The event began with opening remarks by Tim Nesbitt, president of Oregon AFL-CIO, and further moderated by Margaret Hallock. Tim began by stating that..."brothers and sisters, no matter what we may think about the causes and conduct of the war in Iraq, there's little disagreement in our country and our union movement that we want now to see a free and democratic Iraq. And with that as our goal, we have a lot to learn from the brave union leaders of that country who fought and risked their lives for a free union movement under Sadaam Hussein and who continue to fight and risk their lives under a Provisional Authority."|
Tim introducers the modreator, Margaret Hallock, who, after a few remarks of her own introduces the two Iraqis union leaders.

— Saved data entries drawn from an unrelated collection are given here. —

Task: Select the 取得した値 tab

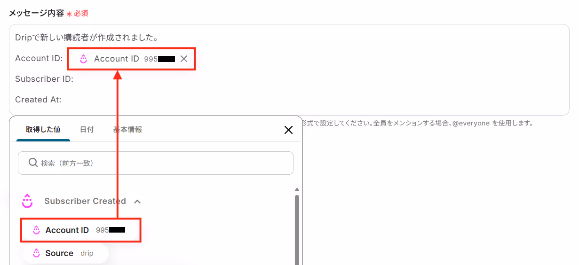Action: (x=43, y=130)
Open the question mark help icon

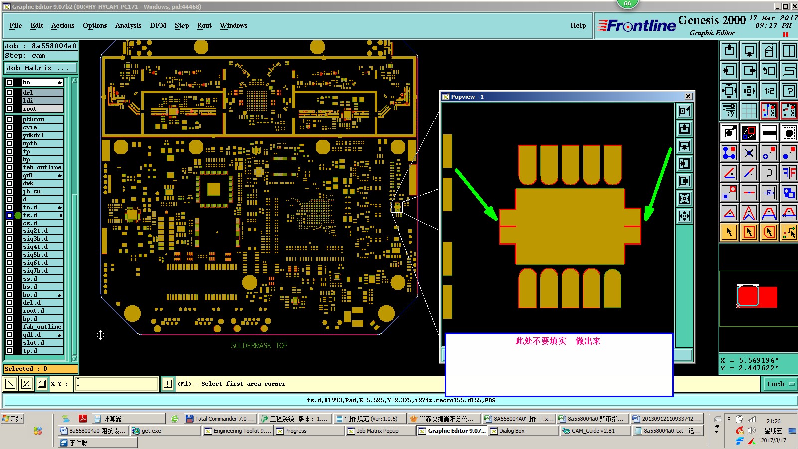click(789, 91)
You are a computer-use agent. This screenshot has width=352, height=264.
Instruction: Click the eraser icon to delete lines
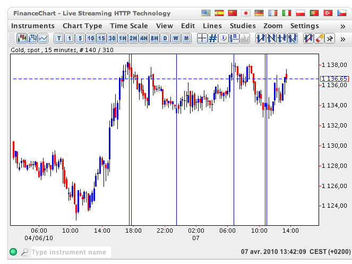click(319, 38)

Hassan Juma'a Awad AL Asade is chief of the Executive Branch of the General Union of Oil Employees in Basra. He was an opponent of the Ba'athist regime, a human rights activist, and unionist, who was imprisoned by the Ba'athist regime three times for "subversive" activity. He served for thrity-one years as a technician in various oil companies and is a founding member of the Oil Sector Union, being elected its Chief Executive in July of 2004.

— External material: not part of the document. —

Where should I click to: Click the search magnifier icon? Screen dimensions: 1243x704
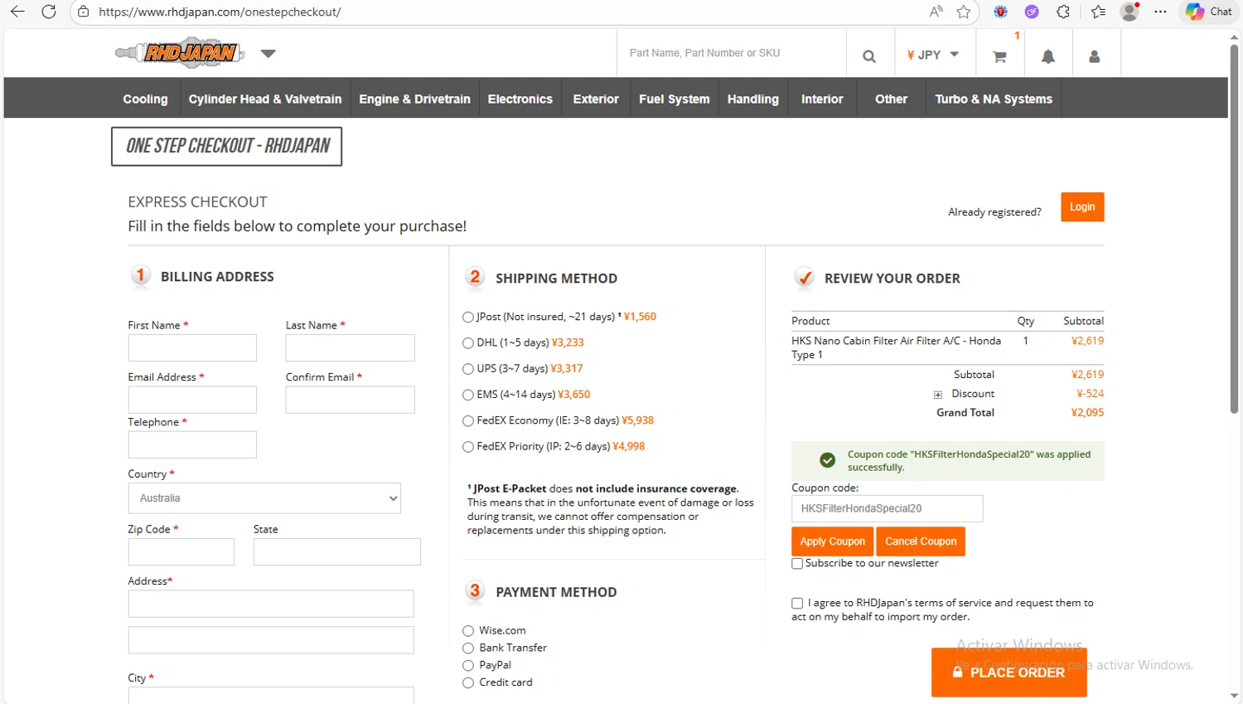pos(868,56)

Faleh Abbood Umara is General Secretary of the General Union of Oil Employees. He is a founding member of the oil workers union and a member of the local council in the Al-Hade district in Basra. In 1998, he was detained by the Hussein regime for his activities on behalf of his co-workers. He has serve on the union's negotiating team with both the Oil Ministry and the British occupation authorities.
Both men would end the occupation immediately and state that the Iraqi people are perfectly capable of organizing and sustaining themselves, without U.S intervention. They do believe that they are better off without Sadaam, yet believe that the war was actually a war for oil and that under the current occupation, the people have no real power to determine their own fate. Hassan Juma'a Awad Al Asade stated that "we know that one of the main reasons for the invasion of Iraq was to control the oil resources in the Middle East, and because Iraq owns certain oil reserves in the world."

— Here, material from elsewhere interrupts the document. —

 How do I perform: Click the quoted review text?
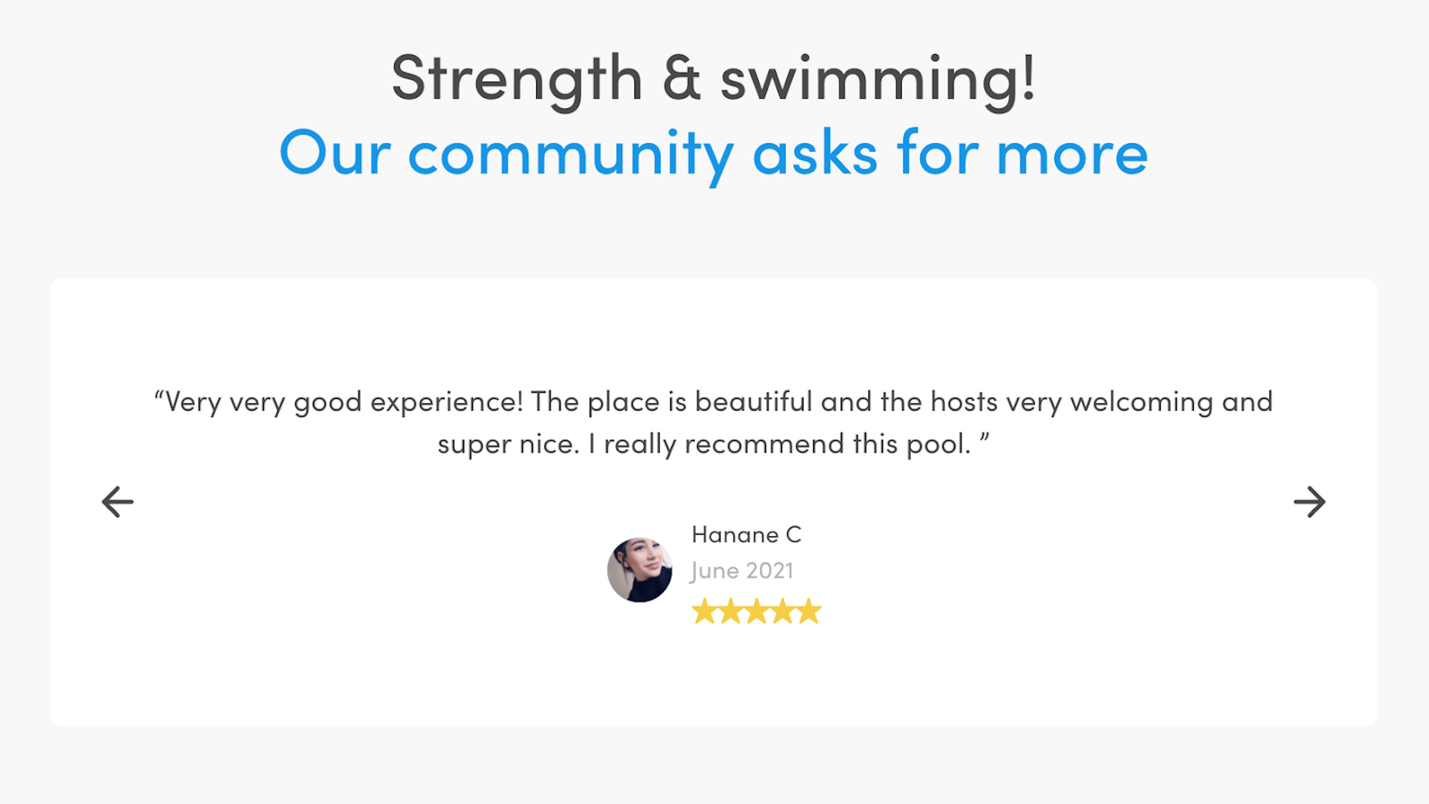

And further, "I would like to indicate to you that the infrastructure of Iraq has been destroyed, because the war has not left anything for the Iraqis, only the oil."
This is a rare glimpse into the life of the Iraqi people, through the eyes of two men struggling for the empowerment of their people. This audio file is about 28 minutes in length, the majority of which are the presentations and translations by the two Iraqi union leaders. Both translators are Iraqis, currently living with their families here in Portland.